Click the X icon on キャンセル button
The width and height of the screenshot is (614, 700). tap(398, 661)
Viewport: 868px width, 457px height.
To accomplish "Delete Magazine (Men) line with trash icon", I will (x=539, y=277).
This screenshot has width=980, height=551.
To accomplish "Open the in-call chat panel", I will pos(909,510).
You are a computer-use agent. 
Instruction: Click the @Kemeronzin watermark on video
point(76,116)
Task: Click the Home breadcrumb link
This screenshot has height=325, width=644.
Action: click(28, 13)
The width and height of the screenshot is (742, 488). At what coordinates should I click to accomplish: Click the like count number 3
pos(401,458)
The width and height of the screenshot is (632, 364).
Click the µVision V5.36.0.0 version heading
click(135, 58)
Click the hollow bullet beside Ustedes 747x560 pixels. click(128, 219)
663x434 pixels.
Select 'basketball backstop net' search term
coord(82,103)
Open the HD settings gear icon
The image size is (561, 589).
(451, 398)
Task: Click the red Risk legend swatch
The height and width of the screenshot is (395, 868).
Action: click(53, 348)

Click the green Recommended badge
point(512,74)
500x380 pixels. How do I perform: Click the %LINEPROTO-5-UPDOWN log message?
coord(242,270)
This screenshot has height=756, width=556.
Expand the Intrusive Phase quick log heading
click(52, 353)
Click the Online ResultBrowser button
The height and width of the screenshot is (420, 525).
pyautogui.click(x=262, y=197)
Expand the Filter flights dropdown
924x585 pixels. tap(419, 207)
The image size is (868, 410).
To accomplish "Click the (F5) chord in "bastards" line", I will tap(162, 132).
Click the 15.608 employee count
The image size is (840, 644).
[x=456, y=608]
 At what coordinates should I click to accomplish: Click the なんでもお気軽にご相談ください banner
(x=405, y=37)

========================================

Exercise
Among the lines above, some may include the string "Task"; state how many, and nothing more.

Answer section
2